Start of Records to use
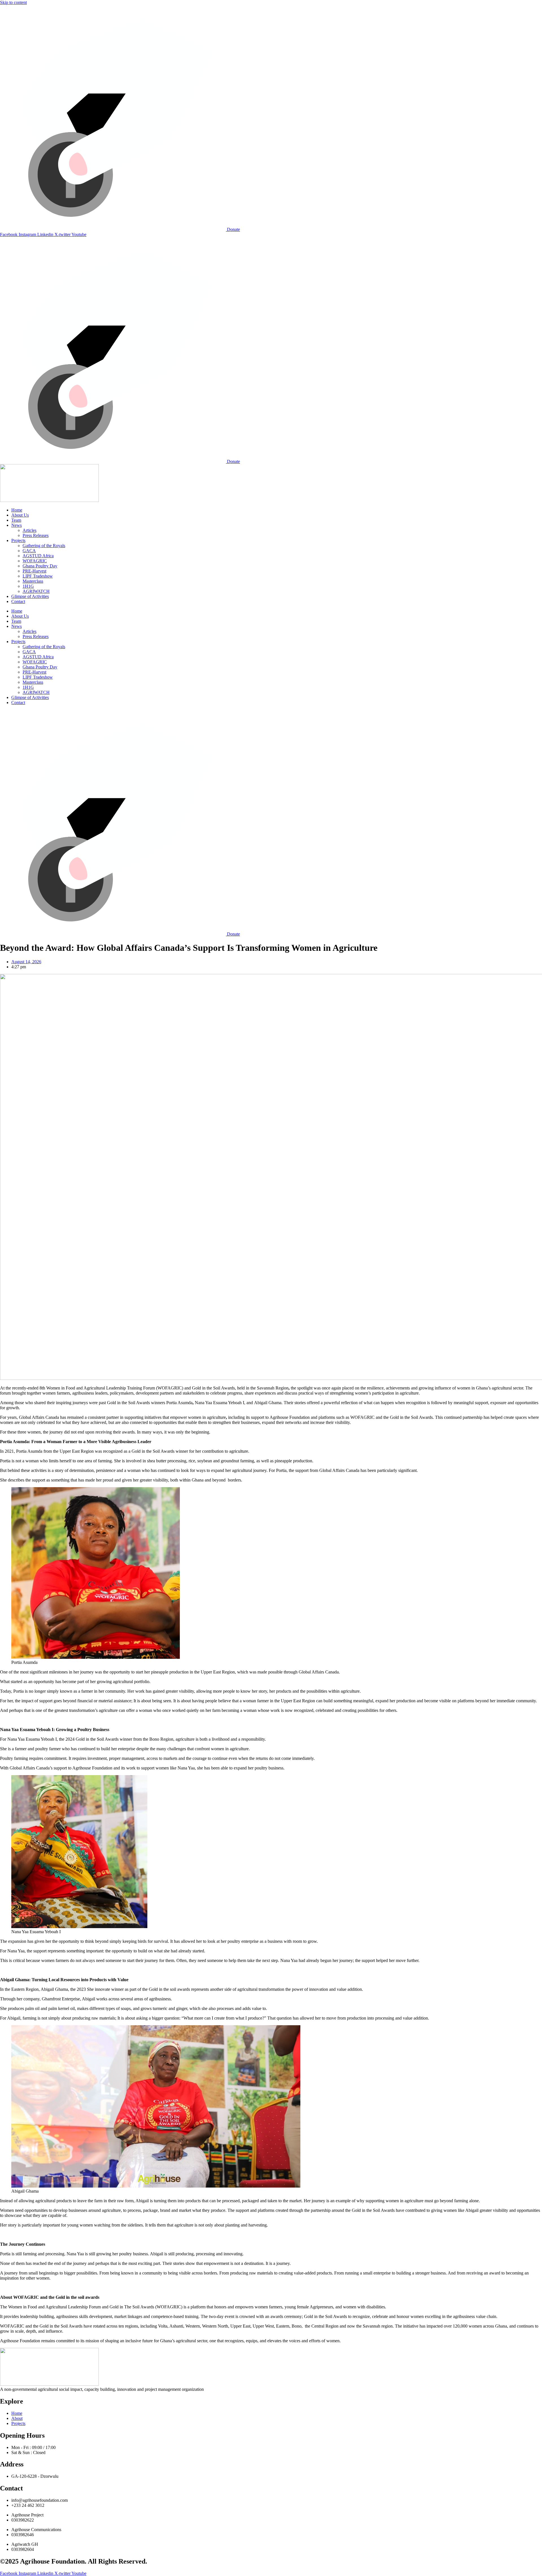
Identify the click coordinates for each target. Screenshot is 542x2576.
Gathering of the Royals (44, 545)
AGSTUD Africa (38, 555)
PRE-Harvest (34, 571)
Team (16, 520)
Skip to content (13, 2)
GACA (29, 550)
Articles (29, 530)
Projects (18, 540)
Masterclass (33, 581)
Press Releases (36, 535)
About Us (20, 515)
End of Records to use
| Task to carry out |
Although the records contain pictures, only the text should be copied, exactly as it stands.

| Written solution |
Identify the click coordinates for each target. Screenshot is 542x2576.
Gathering of the Royals (44, 545)
AGSTUD Africa (38, 555)
PRE-Harvest (34, 571)
Team (16, 520)
Skip to content (13, 2)
GACA (29, 550)
Articles (29, 530)
Projects (18, 540)
Masterclass (33, 581)
Press Releases (36, 535)
About Us (20, 515)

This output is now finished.